Booking.com Chief Technology Officer Rob Francis’s early efforts for generative artificial intelligence were often focused on travelers. Now, he wants to get the online travel company’s workforce more engaged with the fast-evolving technology.
“When gen AI first popped, we spent more time up front on customer-facing experiences,” says Francis. “This year, we’ve been focused much more on the internal side of things as well.”
Francis has started to authorize the generative AI capabilities from vendors including video conferencing platform Zoom, AI-powered search software from Glean, and Google’s Gemini chatbot, highlighting his priority to lean on vendors that have the biggest reach across Booking.com’s employee base. The online travel company’s technology culture is often “build first,” especially when it comes to external product offerings, but Francis says he’s not afraid to make use of the latest software-as-a-service generative AI tools.
Booking.com looks at efficiency to measure the success of the generative AI tools deployed within the organization, whether it's technology to help customer support representatives or engineers and developers.
Externally, success is going to look very different. Francis said he was wary of the generative AI ‘FOMO’ that emerged in late 2022 and early 2023 and avoided rushing to connect ChatGPT plugins to third-party applications. “We didn’t think that was a particularly great experience,” says Francis. “And so we took a little bit more time to think of what a richer experience might be for our customers.”
In 2023, Booking.com launched its new AI Trip Planner tool, which leveraged large language models—including OpenAI’s ChatGPT API—to answer travel questions. After an initial launch in the U.S., the tool has launched in additional international markets across Europe, Asia, and Australia. Booking.com's research shows that 48% of travelers would trust AI to plan a trip for them and with that in mind, it launched additional generative AI tools last year like Smart Filter, which allows guests to type into the tool: “Hotel in Paris, with a rooftop bar and an indoor pool,” and the LLM would scan Booking.com’s inventory to find properties that match that criteria.
Francis says Booking.com is monitoring how many rooms are booked using these generative AI tools, but there's not a firm target that must be hit for the AI tools to be deemed a success. Experimentation is important too. “We’re still learning the best way to have the right outcome for an experience,” he adds.
Booking.com built the company's own orchestration layer that allows product and engineering teams to switch easily between OpenAI, Anthropic, Google, and open source models. Francis says there’s so much innovation in the market, he wants the team to have the ability to choose from a variety of LLMs for the best desired output.
Prior to joining Booking.com in 2019, Francis served as CIO at audio equipment manufacturer Sonos, worked as a director for nearly six years at Amazon, and served as a VP at financial institutions JPMorgan Chase and Lehman Brothers. But he says he was lured to the opportunity at Booking.com because his family loves to travel: Francis’s children have been to 45 different countries before they turned 15.

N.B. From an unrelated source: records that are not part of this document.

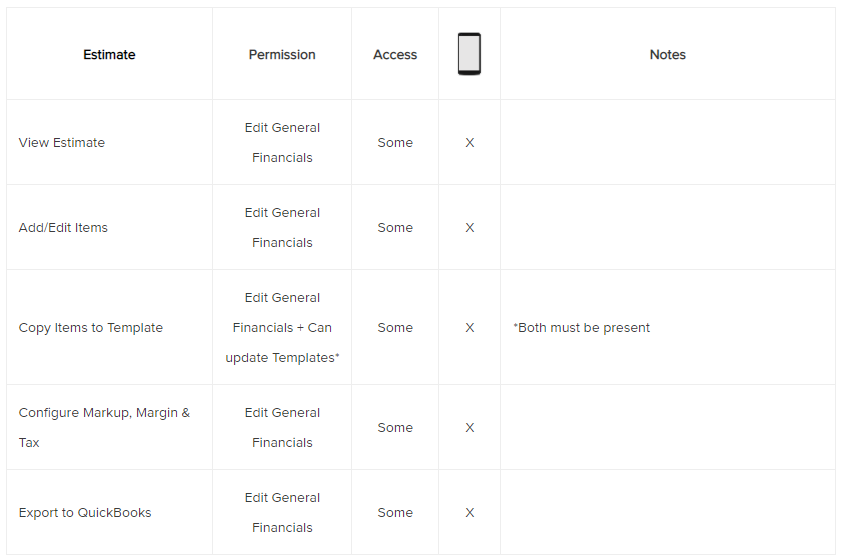The image size is (842, 560).
Task: Click the Permission column header
Action: (282, 55)
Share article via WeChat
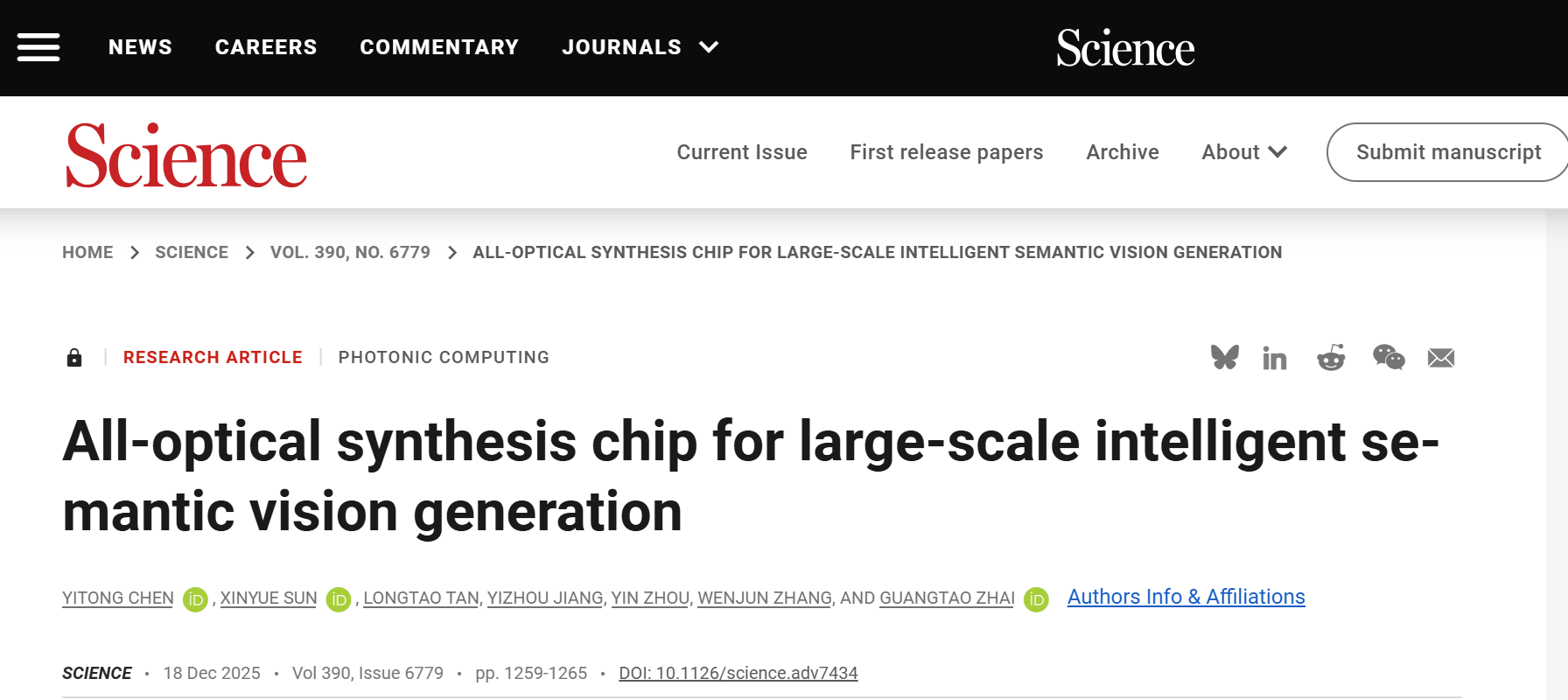The image size is (1568, 700). coord(1389,357)
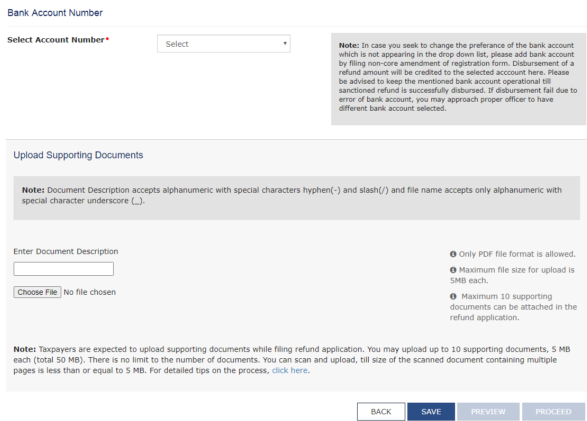Click info icon beside maximum 10 documents note
The width and height of the screenshot is (587, 421).
click(x=453, y=296)
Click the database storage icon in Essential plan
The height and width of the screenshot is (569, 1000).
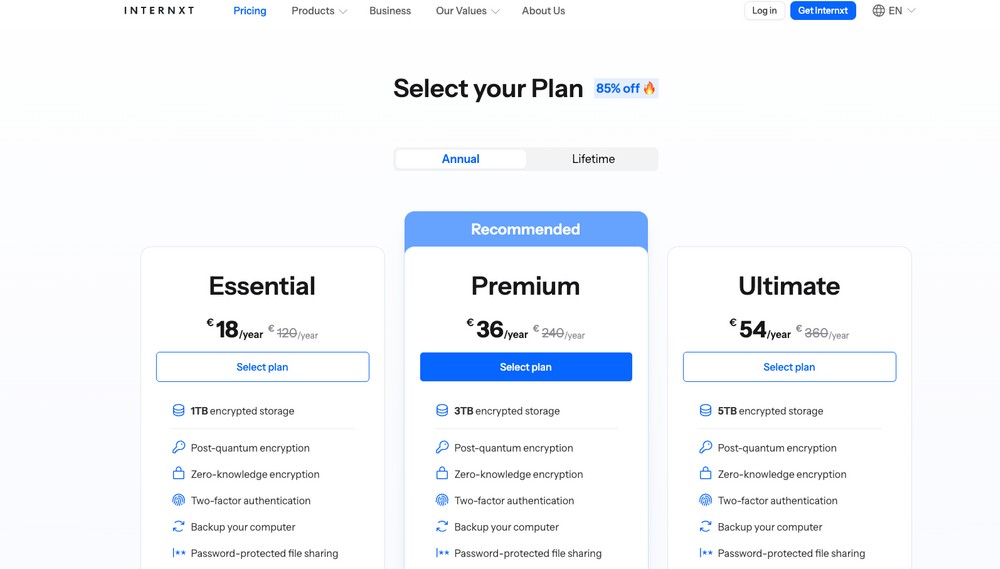click(179, 411)
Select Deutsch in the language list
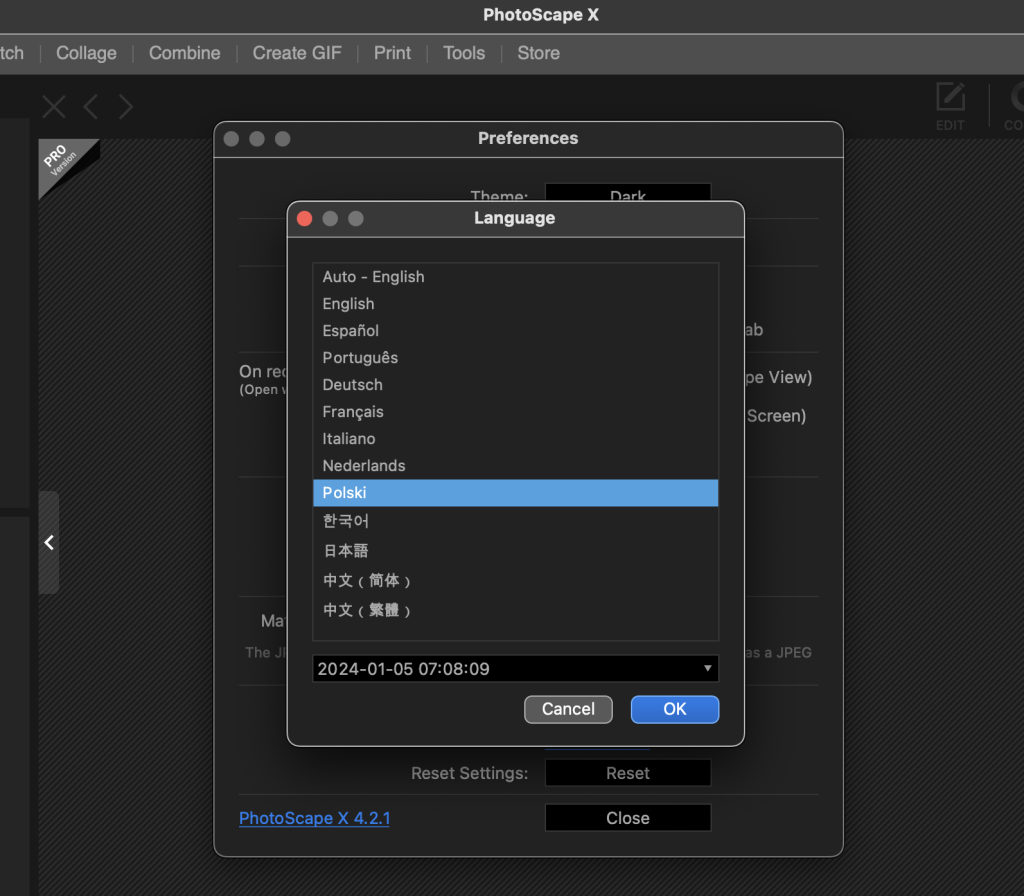The width and height of the screenshot is (1024, 896). [x=352, y=385]
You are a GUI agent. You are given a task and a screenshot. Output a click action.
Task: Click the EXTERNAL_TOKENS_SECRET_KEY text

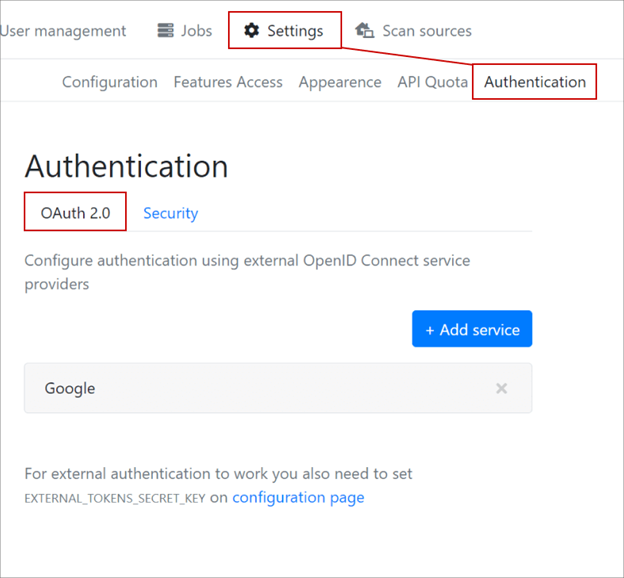pyautogui.click(x=115, y=498)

Initially, Francis joined as CIO but rose to the CTO title two years later after his predecessor left the company. Francis says his more recent role aligns with his past engineering expertise.
Another reason he joined Booking.com was to steer a technology modernization journey, away from a tech stack that was built on the bread-and-butter hotel accommodations business to instead reflect the company’s vision of a “connected trip.”
Booking.com has sought new revenue streams by helping travelers book airline flights, automobile rentals, and reserve museum visits and other tourist attractions. But rather than build those systems atop of the legacy hotel bookings system that’s very specific to that industry, Francis needed to re-architect the tech stack and create more generalized ordering software.
This north star goal is to make travel bookings across the entire value chain—from flight to hotel to experience—as seamless as possible. “The more that we can be connected to the right place to stay, the right flight, the right date, with the right partner; that’s what we do well,” says Francis. “And we think we can do that even better the more we understand our travelers and partners.”